October 25, 2014

Northeast

Technology - Peeping Tech

Jacksonville software developer helps users spy on others (legally).

Cynthia Barnett | 2/1/2011

To get a feel for the work of Jacksonville-based software developer Retina-X Studios, check out the company’s promotions for a few of its popular products:

AceSpy: “Secretly see everything your child or employee does online. Instantly forward their emails and chats to your email address.”

Craig Thompson
Retina-X’s software products allow users to spy, undetected, on others, including employees or family members. Company support manager Craig W. Thompson (left) says companies “have a right to do that.”? [Photo: Jon Fletcher]
MobileSpy: “Allows you to record the activities of your iPhone in total stealth. Silently track GPS locations, SMS messages, photos and calls of children or employees inside a secure online control panel.”

Retina-X, which began life as a web design company, morphed into a spyware developer because of demand for such products from clients, says support manager Craig W. Thompson.

Retina-X released the first version of AceSpy under the RXS brand name in 2003. Today, AceSpy is highly rated because of how easily users can check the computers on which they install it — from recording every website to capturing screen shots to show exactly what the employee at work or child at home looked at.

Privacy advocates are alarmed by the technology; one telecommunications journal called MobileSpy “a gross invasion of a person’s privacy.” But such monitoring is legal under the 1986 Electronic Communications Privacy Act, which prohibits unauthorized interception of electronic communications such as e-mail but exempts providers, generally interpreted to include the employers who provide e-mail and internet service.

Thompson says Retina-X clients have good reasons to monitor employees, ranging from the need to protect trade secrets to preventing workers from viewing pornography in the workplace. The company suggests clients notify computer and smart phone users that they may be monitored. But some prefer the products’ secrecy “as a way to find out the ultimate truth,” Thompson says.

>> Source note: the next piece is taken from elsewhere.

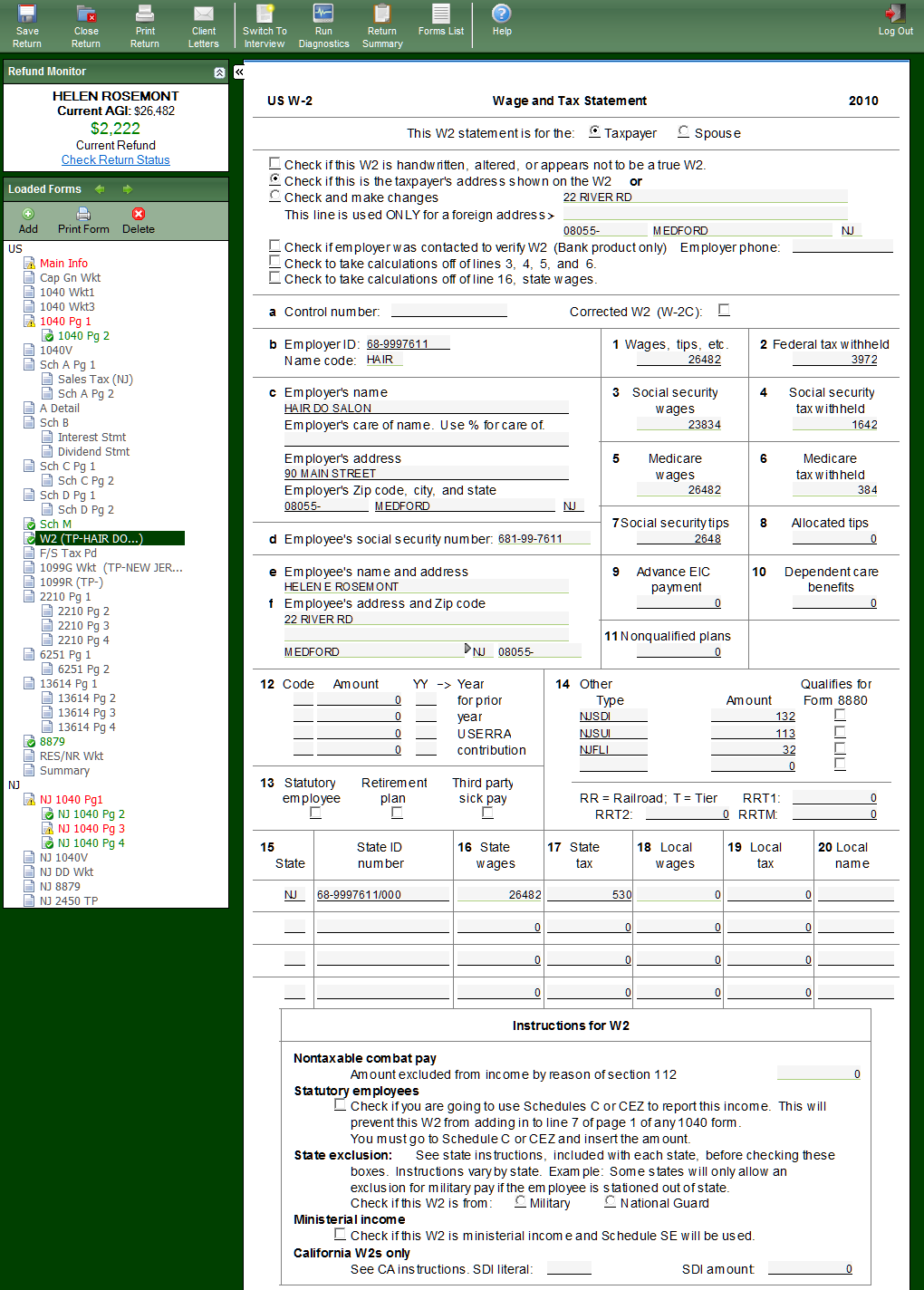Open NJ 1040 Pg1 form
Screen dimensions: 924x1290
coord(71,800)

Thompson uses the monitoring software with his 11-year-old daughter, a condition she agreed to in exchange for cell phone and computer privileges.

Jon Mills, a University of Florida law professor who is author of the book “Privacy: The Lost Right,” says the courts are hopelessly behind what private software developers such as Retina-X can market. As much as he worries about what employees and parents can do today, he is even more concerned about what marketers — or the government — may do with the developing technology in the future. “Technology has far outstripped culture and law,” Mills says. “We’ve gotten to the point where if we can do it, we will do it.”

Retina-X is indeed making its products even stealthier this year. In the first quarter, Retina-X plans updates to MobileSpy and SniperSpy Mac, which allows users “to secretly watch your Macintosh like a television!” But the company also is branching out into new areas, such as syncing, with a product called MobileSync Pro, which allows users to sync smart phone data across multiple platforms. Thompson says revenue has more than tripled each year since the company released the first version of AceSpy.